• **YOUR OBJECTIVE**
Copy out the lines of the material below word for word, starting at the line that contains "Given: Expand the" and ending with the line that contains "Looking at the", including both of those lines. Leave the pictures out of your answer.

• **RECORDED DATA**
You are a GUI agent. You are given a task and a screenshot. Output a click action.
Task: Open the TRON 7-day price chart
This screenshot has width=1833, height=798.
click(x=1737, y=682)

==

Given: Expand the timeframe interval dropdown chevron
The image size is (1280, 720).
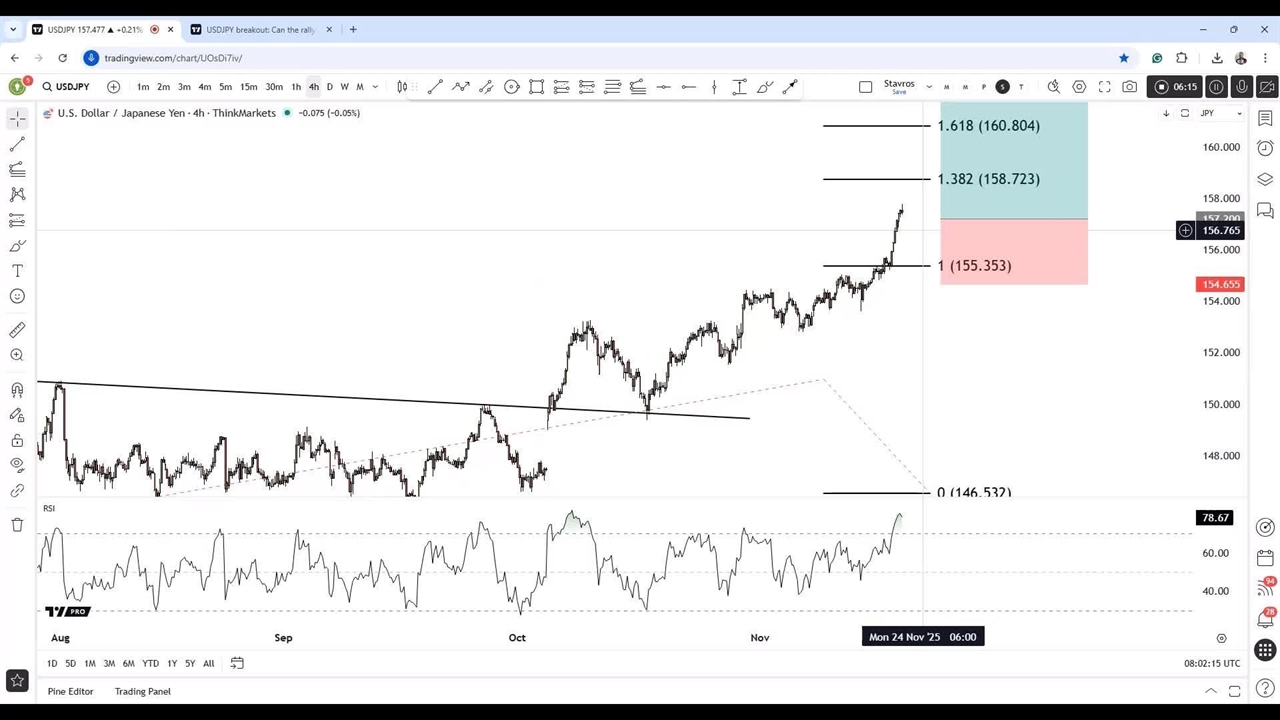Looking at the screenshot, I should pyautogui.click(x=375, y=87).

--

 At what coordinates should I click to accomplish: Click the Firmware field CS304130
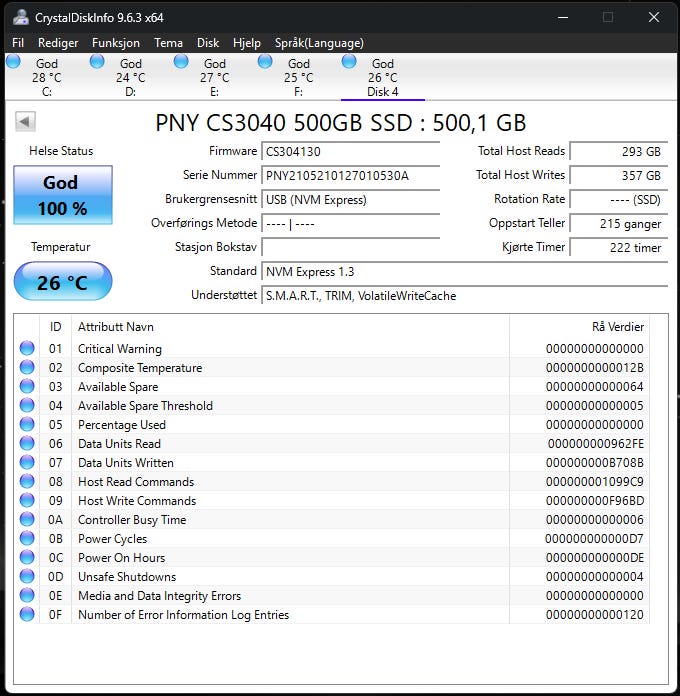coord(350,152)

• **CORRECT OUTPUT**
Given: Expand the timeframe interval dropdown chevron
The image size is (1280, 720).
Looking at the screenshot, I should pyautogui.click(x=375, y=87).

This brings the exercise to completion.